# Looking for 5.1 Speakers with / with out these.



## neko77025 (Feb 15, 2015)

Looking for some 5.1 Speakers.  They don't need to be anything epic.

1) 5.1
2) Have speaker mount screws holes
3) Remote- Wired or Wireless
4) I don't want the control nobs on one of the speakers.

As of right now the only ones I can find that fit all of this are the Logitech Z906 500W 5.1 and they cost 400.00 .... however I will get them if they are the only ones I can find ..arg.

This is for the obutto r3volution cockpit.

Also anyone know of A good 5.1 headset,  I had the 7.1 Razer but it was very weak sound.  NON USB!


----------



## BumbleBee (Feb 15, 2015)

The Logitech Z5500 is a better 5.1 speaker system

http://soundnews.ro/2011/05/29/logitech-z906-review-english-version/

Klipsch made a really nice one too but it was discontinued a while ago.

if I was building a cockpit... I would probably look at AKG headphones and this Monoprice 5.1 system

http://www.monoprice.com/Product?c_id=109&cp_id=10906&cs_id=1090601&p_id=10565&seq=1&format=2

Logitech speakers seem to be a popular with obutto cockpits but please don't spend $400 on the Z906 lol

look for a second hand pair of Logitech Z5500 on eBay.


----------



## neko77025 (Feb 15, 2015)

working  Z5500 sell for 400 - 1000 .. i was looking at them.   Non working sell for like 250 ish ..lol


----------



## BumbleBee (Feb 15, 2015)

http://www.ebay.ca/itm/Logitech-Z-5...195?pt=LH_DefaultDomain_0&hash=item35e4f0dd2b
http://www.ebay.ca/itm/Logitech-Z-5...215?pt=LH_DefaultDomain_0&hash=item234b3f5d4f
http://www.ebay.ca/itm/Logitech-Z-5...531?pt=LH_DefaultDomain_0&hash=item2edd69da5b

?


----------



## BumbleBee (Feb 15, 2015)

maybe a pair of AKG K612 Pro and a Samson Gomic (attach to your monitor)
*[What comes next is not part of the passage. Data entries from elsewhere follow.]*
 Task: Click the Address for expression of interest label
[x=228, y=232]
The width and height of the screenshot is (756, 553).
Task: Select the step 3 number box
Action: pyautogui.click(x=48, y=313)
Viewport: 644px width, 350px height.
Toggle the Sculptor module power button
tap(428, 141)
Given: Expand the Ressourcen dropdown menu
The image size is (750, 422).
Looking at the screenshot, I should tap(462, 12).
just thinking outside the box.. or maybe get some Track IR action going lol


----------



## neko77025 (Feb 16, 2015)

BumbleBee said:


> http://www.ebay.ca/itm/Logitech-Z-5...195?pt=LH_DefaultDomain_0&hash=item35e4f0dd2b
> http://www.ebay.ca/itm/Logitech-Z-5...215?pt=LH_DefaultDomain_0&hash=item234b3f5d4f
> http://www.ebay.ca/itm/Logitech-Z-5...531?pt=LH_DefaultDomain_0&hash=item2edd69da5b
> 
> ?


 
odd they would cost so much more if they were in US .. but the kicker is on the 2x that will send too us they are 50 - 70 shipping + 40 - 60 with import charge.  so thats another 90 - 130 ..  so one is 325 and the other  412 ... dont really want to spend that much on used speakers


----------



## Iceni (Feb 16, 2015)

how about these.

http://www.ebay.co.uk/itm/Cambridge...538?pt=LH_DefaultDomain_3&hash=item1c4e3507ca


Ancient speakers.

I have a DTT2200 setup, It's 16 years old and never missed a beat. I've rebuilt the remote twice with new pots in that time(First time it  was a pot failure and I could get the part, Second time the part wasn't available so i rebuilt the whole unit in a new box on separate pots and switch with a nice blue LED). Speakers are indestructible.
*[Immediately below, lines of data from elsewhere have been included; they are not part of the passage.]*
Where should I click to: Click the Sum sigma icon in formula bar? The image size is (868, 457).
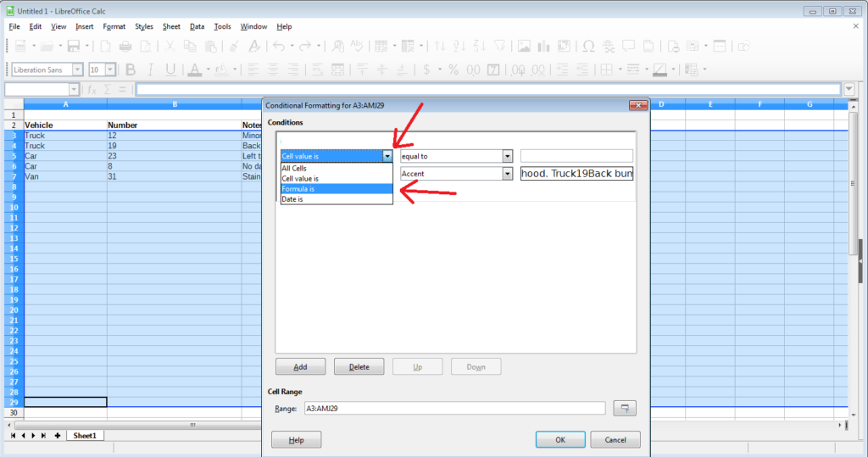(x=108, y=89)
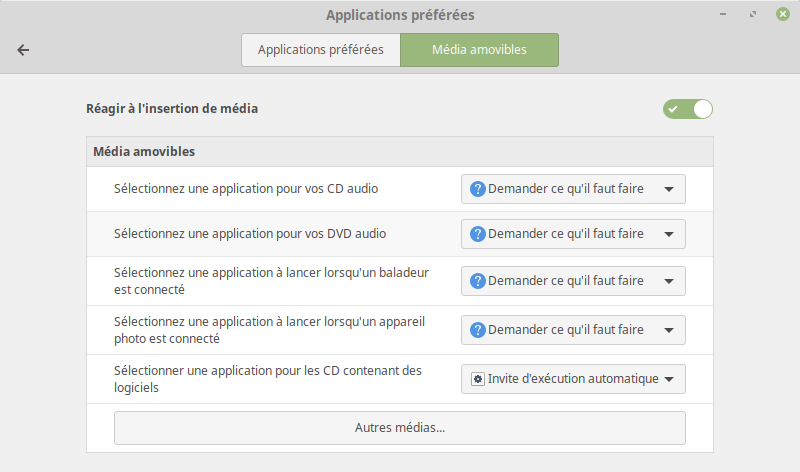Screen dimensions: 800x472
Task: Go back using the left arrow icon
Action: coord(23,50)
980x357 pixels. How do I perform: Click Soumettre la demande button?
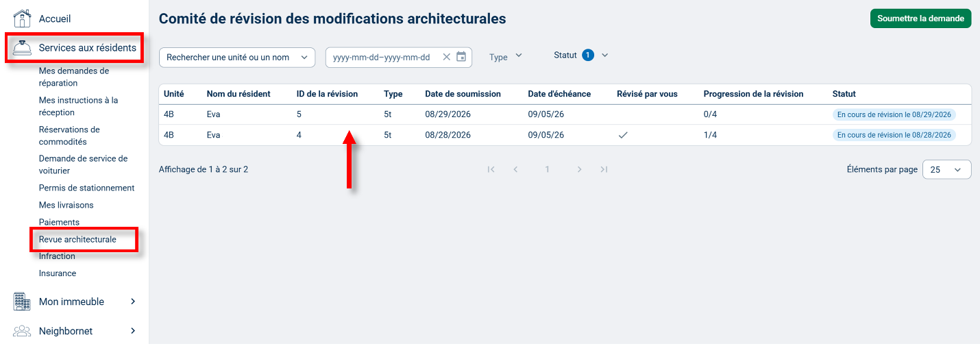coord(920,19)
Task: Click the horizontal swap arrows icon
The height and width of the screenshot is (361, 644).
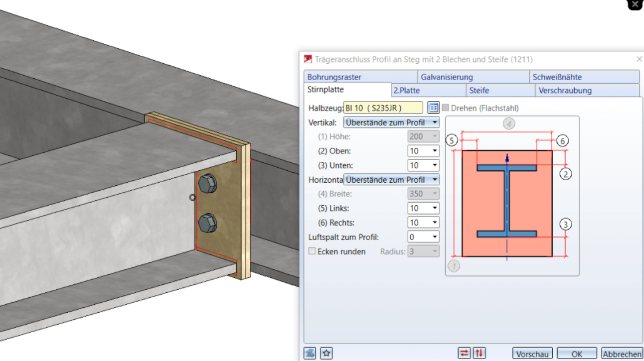Action: pos(464,353)
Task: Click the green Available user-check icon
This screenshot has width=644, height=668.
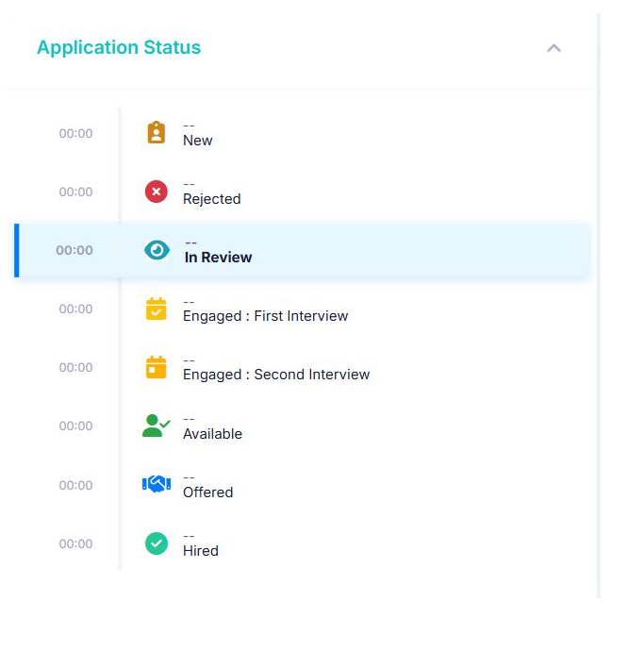Action: [x=156, y=426]
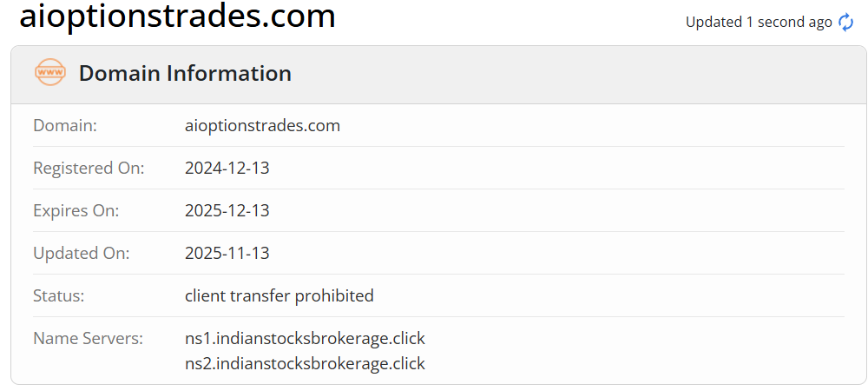The height and width of the screenshot is (391, 868).
Task: Click the 'Updated 1 second ago' text
Action: (758, 23)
Mine have a little background hiss at low volume. These are actually really loud when you turn them up. I never go over 1/4 volume with them. Quality is very good on the sound provided you tweak your curves a little to counter the crossover. Bass is very strong but turns down very low.

The only thing you might not like is they only have analogue in. On 3 wires.
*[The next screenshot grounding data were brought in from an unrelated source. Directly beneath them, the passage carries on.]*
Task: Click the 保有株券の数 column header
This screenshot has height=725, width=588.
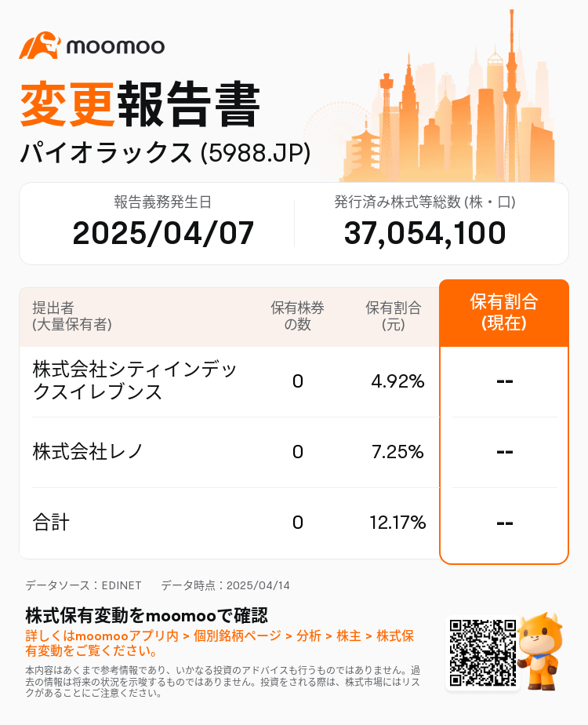Action: [297, 315]
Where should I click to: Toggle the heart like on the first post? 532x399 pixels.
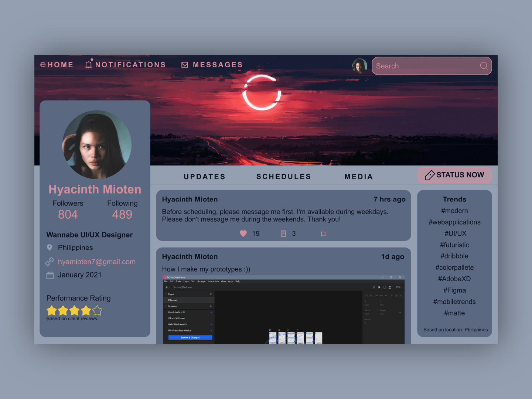click(x=243, y=233)
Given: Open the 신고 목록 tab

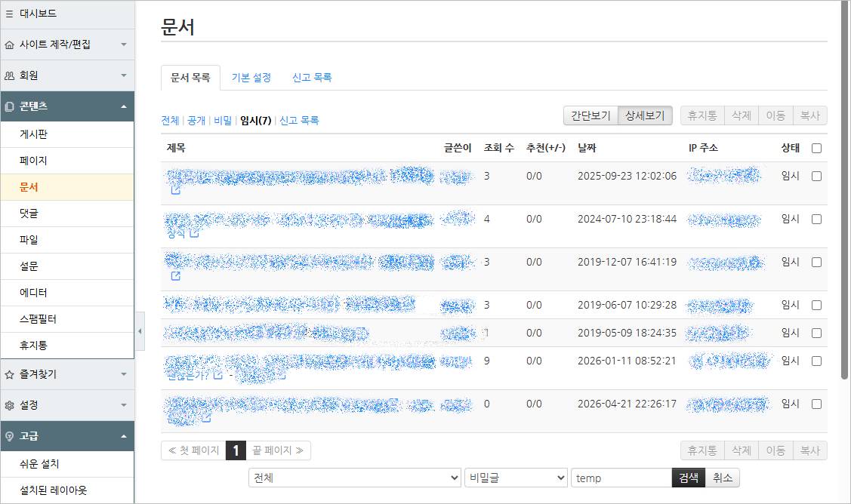Looking at the screenshot, I should point(312,78).
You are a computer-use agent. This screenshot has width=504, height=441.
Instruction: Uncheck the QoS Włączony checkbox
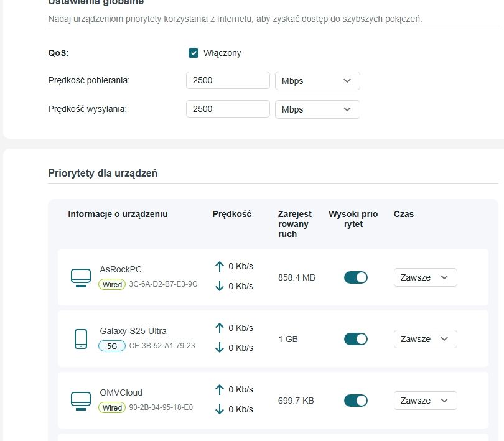194,53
I've had mine since I ran a P2 400. Never needed another set of speakers, they have always blow away the cheap plastics they produce today. The satellites are solid and heavy, and the sub is wood.

The DTT2200 is actually the bottom of the range in the DTT 5.1 series. The higher models have digital decoding built into them that hasn't aged well (your sound card does it better). I think you can wall mount the satellites as well because the plastic foot comes off the satellite, And you can screw the foot to the wall 

Not sure what the internals are like if your wanting to strip out the speakers tho. I have never needed to open one.


----------



## neko77025 (Feb 16, 2015)

I owned them years and years ago .. blew them out from over use ... I would love another set.  Cant find them for sell in the US.   I was looking over creative labs stuff .. they really dont make  good game setups now days .. I think most gamers just use headsets.


----------



## Iceni (Feb 16, 2015)

Yeah I noticed that when I got my son's 5.1 system. The sound quality is just nothing like mine. His are tinny satellites without a nice mellow mid. And the sub refuses to turn down to an acceptable level for night time use.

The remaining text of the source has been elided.